═══ Records to process

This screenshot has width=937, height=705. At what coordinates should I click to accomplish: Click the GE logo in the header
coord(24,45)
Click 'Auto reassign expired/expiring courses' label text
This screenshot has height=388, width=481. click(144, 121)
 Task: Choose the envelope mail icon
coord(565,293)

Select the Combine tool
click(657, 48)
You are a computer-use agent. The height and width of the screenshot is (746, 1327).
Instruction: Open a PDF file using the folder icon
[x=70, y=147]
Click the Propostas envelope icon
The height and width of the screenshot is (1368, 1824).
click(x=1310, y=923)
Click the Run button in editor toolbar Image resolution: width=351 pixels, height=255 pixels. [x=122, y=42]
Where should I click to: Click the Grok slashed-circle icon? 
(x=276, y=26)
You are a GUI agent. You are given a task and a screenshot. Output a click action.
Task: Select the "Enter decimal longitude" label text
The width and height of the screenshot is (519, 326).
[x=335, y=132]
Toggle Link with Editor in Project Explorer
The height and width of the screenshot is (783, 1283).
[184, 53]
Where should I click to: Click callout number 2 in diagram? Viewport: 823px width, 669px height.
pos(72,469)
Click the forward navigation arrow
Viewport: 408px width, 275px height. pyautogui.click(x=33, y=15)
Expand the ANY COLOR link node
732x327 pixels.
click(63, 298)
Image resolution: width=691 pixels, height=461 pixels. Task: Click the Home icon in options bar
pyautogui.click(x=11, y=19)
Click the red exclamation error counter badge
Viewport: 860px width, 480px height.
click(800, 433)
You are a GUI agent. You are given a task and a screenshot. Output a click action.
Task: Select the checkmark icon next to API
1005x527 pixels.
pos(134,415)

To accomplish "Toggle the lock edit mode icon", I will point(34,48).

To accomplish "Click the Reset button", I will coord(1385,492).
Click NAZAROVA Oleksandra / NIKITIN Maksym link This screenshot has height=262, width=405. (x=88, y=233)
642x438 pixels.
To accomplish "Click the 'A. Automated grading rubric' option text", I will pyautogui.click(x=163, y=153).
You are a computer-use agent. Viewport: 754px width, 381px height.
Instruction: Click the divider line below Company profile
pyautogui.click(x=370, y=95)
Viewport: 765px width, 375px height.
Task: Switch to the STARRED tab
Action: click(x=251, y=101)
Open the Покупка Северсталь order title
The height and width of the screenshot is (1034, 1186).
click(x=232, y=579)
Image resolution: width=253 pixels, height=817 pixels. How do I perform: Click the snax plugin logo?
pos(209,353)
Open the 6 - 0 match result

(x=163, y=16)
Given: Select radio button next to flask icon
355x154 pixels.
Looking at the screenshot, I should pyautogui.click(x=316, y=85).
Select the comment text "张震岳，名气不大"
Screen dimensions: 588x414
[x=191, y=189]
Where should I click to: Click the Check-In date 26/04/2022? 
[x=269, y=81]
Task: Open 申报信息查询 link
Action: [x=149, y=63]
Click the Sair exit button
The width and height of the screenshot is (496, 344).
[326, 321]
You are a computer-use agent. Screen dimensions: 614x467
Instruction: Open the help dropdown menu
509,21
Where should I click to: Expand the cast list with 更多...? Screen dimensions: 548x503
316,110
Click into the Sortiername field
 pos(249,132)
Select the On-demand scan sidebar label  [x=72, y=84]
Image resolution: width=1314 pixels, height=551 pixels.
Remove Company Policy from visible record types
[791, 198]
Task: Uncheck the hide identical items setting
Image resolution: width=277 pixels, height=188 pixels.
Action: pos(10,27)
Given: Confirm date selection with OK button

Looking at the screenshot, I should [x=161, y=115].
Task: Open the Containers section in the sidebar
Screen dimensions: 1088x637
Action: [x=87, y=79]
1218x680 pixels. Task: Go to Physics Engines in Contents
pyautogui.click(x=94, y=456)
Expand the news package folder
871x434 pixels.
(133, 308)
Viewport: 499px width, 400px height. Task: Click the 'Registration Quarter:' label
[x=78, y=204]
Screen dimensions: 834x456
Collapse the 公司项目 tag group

══════

Task goal:
All the data above must be copied again. Leave nothing out.

Exercise output:
This screenshot has width=937, height=705. At what coordinates should I click to accomplish: Click the GE logo in the header
coord(24,45)
Click 'Auto reassign expired/expiring courses' label text
This screenshot has height=388, width=481. click(144, 121)
 Task: Choose the envelope mail icon
coord(565,293)

Select the Combine tool
click(657, 48)
You are a computer-use agent. The height and width of the screenshot is (746, 1327).
Instruction: Open a PDF file using the folder icon
[x=70, y=147]
Click the Propostas envelope icon
The height and width of the screenshot is (1368, 1824).
click(x=1310, y=923)
Click the Run button in editor toolbar Image resolution: width=351 pixels, height=255 pixels. [x=122, y=42]
Where should I click to: Click the Grok slashed-circle icon? 
(x=276, y=26)
You are a GUI agent. You are given a task and a screenshot. Output a click action.
Task: Select the "Enter decimal longitude" label text
The width and height of the screenshot is (519, 326).
[x=335, y=132]
Toggle Link with Editor in Project Explorer
The height and width of the screenshot is (783, 1283).
[184, 53]
Where should I click to: Click callout number 2 in diagram? Viewport: 823px width, 669px height.
pos(72,469)
Click the forward navigation arrow
Viewport: 408px width, 275px height. pyautogui.click(x=33, y=15)
Expand the ANY COLOR link node
732x327 pixels.
click(63, 298)
Image resolution: width=691 pixels, height=461 pixels. Task: Click the Home icon in options bar
pyautogui.click(x=11, y=19)
Click the red exclamation error counter badge
Viewport: 860px width, 480px height.
click(800, 433)
You are a GUI agent. You are given a task and a screenshot. Output a click action.
Task: Select the checkmark icon next to API
1005x527 pixels.
pos(134,415)

To accomplish "Toggle the lock edit mode icon", I will point(34,48).

To accomplish "Click the Reset button", I will coord(1385,492).
Click NAZAROVA Oleksandra / NIKITIN Maksym link This screenshot has height=262, width=405. (x=88, y=233)
642x438 pixels.
To accomplish "Click the 'A. Automated grading rubric' option text", I will pyautogui.click(x=163, y=153).
You are a computer-use agent. Viewport: 754px width, 381px height.
Instruction: Click the divider line below Company profile
pyautogui.click(x=370, y=95)
Viewport: 765px width, 375px height.
Task: Switch to the STARRED tab
Action: click(x=251, y=101)
Open the Покупка Северсталь order title
The height and width of the screenshot is (1034, 1186).
click(x=232, y=579)
Image resolution: width=253 pixels, height=817 pixels. How do I perform: Click the snax plugin logo?
pos(209,353)
Open the 6 - 0 match result

(x=163, y=16)
Given: Select radio button next to flask icon
355x154 pixels.
Looking at the screenshot, I should pyautogui.click(x=316, y=85).
Select the comment text "张震岳，名气不大"
Screen dimensions: 588x414
[x=191, y=189]
Where should I click to: Click the Check-In date 26/04/2022? 
[x=269, y=81]
Task: Open 申报信息查询 link
Action: [x=149, y=63]
Click the Sair exit button
The width and height of the screenshot is (496, 344).
[326, 321]
You are a computer-use agent. Screen dimensions: 614x467
Instruction: Open the help dropdown menu
509,21
Where should I click to: Expand the cast list with 更多...? Screen dimensions: 548x503
316,110
Click into the Sortiername field
 pos(249,132)
Select the On-demand scan sidebar label  [x=72, y=84]
Image resolution: width=1314 pixels, height=551 pixels.
Remove Company Policy from visible record types
[791, 198]
Task: Uncheck the hide identical items setting
Image resolution: width=277 pixels, height=188 pixels.
Action: pos(10,27)
Given: Confirm date selection with OK button

Looking at the screenshot, I should [x=161, y=115].
Task: Open the Containers section in the sidebar
Screen dimensions: 1088x637
Action: [x=87, y=79]
1218x680 pixels. Task: Go to Physics Engines in Contents
pyautogui.click(x=94, y=456)
Expand the news package folder
871x434 pixels.
(133, 308)
Viewport: 499px width, 400px height. Task: Click the 'Registration Quarter:' label
[x=78, y=204]
Screen dimensions: 834x456
Collapse the 公司项目 tag group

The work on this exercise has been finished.